Seperti diketahui, The Fed sudah mengumumkan kenaikan pertama untuk bunga acuannya pada pertengahan bulan ini. The Fed diperkirakan masih akan menaikkan bunga acuan sampai enam kali sampai akhir tahun.
Hingga dua bulan pertama tahun ini, pemerintah telah menerbitkan SBN neto sebesar Rp 67,7 triliun, anjlok 75,1% dibandingkan Januari-Februari 2021. Penerbitan surat utang tahun ini sudah turun lebih dari Rp 200 triliun dibandingkan tahun lalu.
Penerbitan utang yang menurun berdampak positif kepada APBN terutama di tengah kenaikan bunga global. "Dengan penerbitan yang menurun, kita bisa menghindari sebagian dari risko tersebut," kata Sri Mulyani.
Sementara dari sisi pinjaman neto, Kemenkeu mencatat terjadi kenaikanlebih dari 900% menjadi Rp 25,2 triliun. Meski demikian, pembiayaan utang secara keseluruhan pada tahun ini masih lebih rendah 66,1% dibandingkan tahun 2021.

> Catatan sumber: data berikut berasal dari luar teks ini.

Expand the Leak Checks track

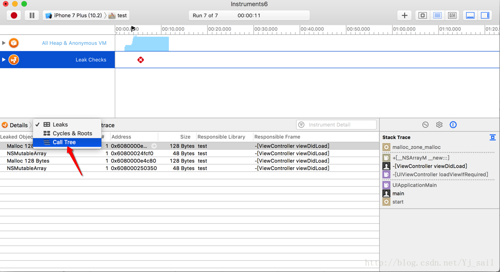coord(4,60)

Sri Mulyani menargetkan penerbitan utang tunai tahun ini akan diturunkan hingga Rp 100 triliun. Langkah ini diambil dengan tetap mempertimbangkan perkembangan kondisi pasar dan fiskal.
Penurunan pada realisasi pembiayaan utang di awal tahun ini juga tidak lepas dari kinerja penerimaan negara yang berhasil tumbuh tinggi sehingga APBN masih mencatat surplus Rp 19,7 triliun.
Pemeirntah mencatat, pendapatan negara hingga akhir Februari tercatat sebesar Rp 302,4 triliun atau tumbuh 37,7% dibandingkan periode yang sama tahun lalu. Ini ditopang oleh penerimaan perpajakan serta Penerimaan Negara Bukan Pajak (PNBP) yang tumbuh dua digit. Sementara dari sisi belanja negara menyusut 0,1% terutama karena pelemahan pada belanja kementerian dan Lembaga (K/L).